Solene limpou a garganta e piscou antes de responder. "Não, estou bem, Myrna. Não preciso de hospital. Não fui atingida em lugar nenhum."
"Mas você tem sangue nas costas da sua blusa," Myrna apontou preocupada.
Solene olhou por cima do ombro e viu algumas manchas vermelhas em sua blusa bege, como sua melhor amiga havia dito. Uma ruga se formou em sua testa.
"Não, isso é... isso não é meu..." ela afirmou, certa de si.
"Bem, você deveria se examinar de qualquer maneira," Myrna insistiu. Ela guiou Solene para cima e a apoiou assim que ela conseguiu ficar de pé.
"De verdade, Myrna, estou bem. Só preciso ir para casa e trocar de roupa." Os olhos de Solene se moveram inconscientemente para onde Hein estava sentado. A mesa e as cadeiras não foram afetadas pelo acidente, mas ele não estava mais lá.
'Onde ele está?' ela pensou.
Ela se moveu para verificar as pessoas ao seu redor. Algumas tinham a urgência de sair do café enquanto outras permaneciam, estudando os danos, registrando sua experiência aterrorizante nas redes sociais e algumas verificando se o motorista da caminhonete estava bem.
Sons de sirenes foram ouvidos nas proximidades e ela observou, através da parede de vidro quebrada, a chegada de ambulâncias e carros de polícia.
No meio dessa cena agitada, o que imediatamente chamou sua atenção foi a visão de um homem, especificamente Hein, parado do outro lado da rua, olhando fixamente para o café, diretamente para ela, enquanto cuidava de um corte sangrento em sua bochecha.

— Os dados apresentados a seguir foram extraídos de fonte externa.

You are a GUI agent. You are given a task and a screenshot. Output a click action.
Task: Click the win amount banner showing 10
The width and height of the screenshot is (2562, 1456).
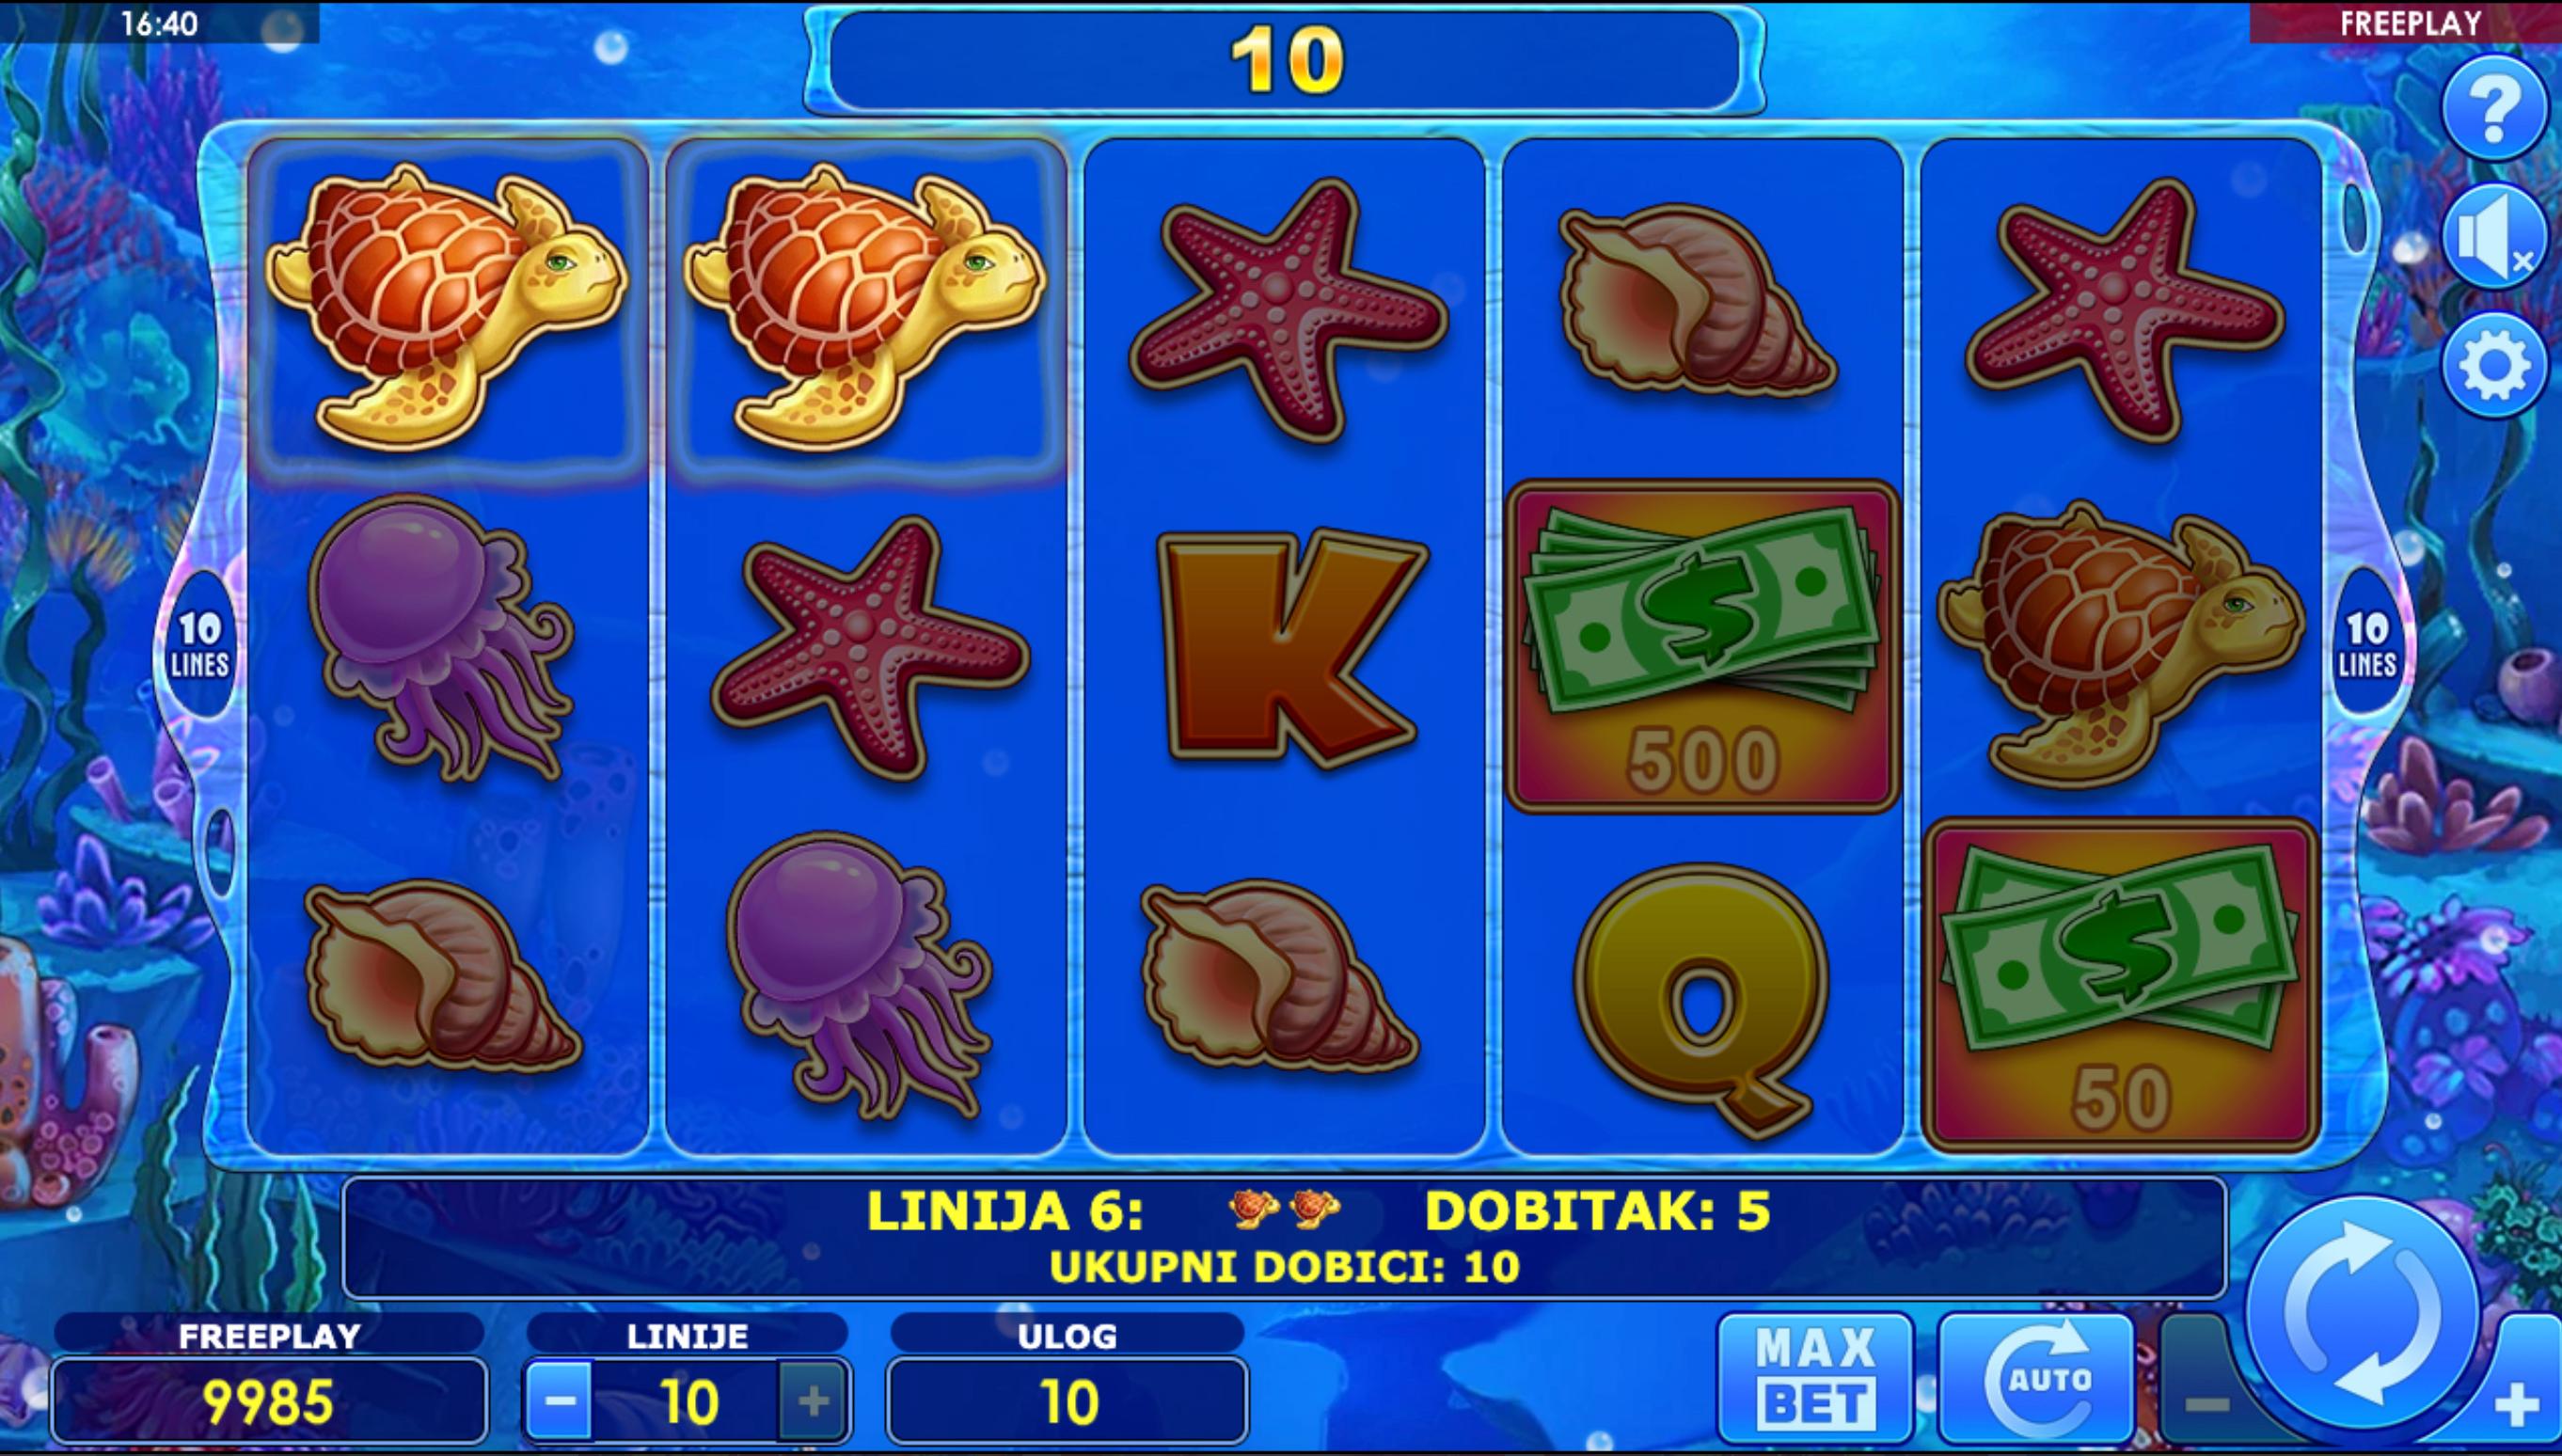coord(1285,60)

'Como ele chegou tão rápido do outro lado da rua?' essa foi a primeira pergunta que surgiu em sua mente. A segunda foi sobre o ferimento que ele recebeu. Claramente, veio do acidente de veículo, mas como ele teria recebido tal ferimento se o lugar onde ele estava no café permaneceu praticamente intocado?
Cacos de vidro possivelmente o atingiram. Essa é uma explicação plausível. Pode ser. Definitivamente.
Ainda assim, por que uma parte dela acreditava que ele era a pessoa que a salvou do acidente?
Havia apenas uma maneira de descobrir.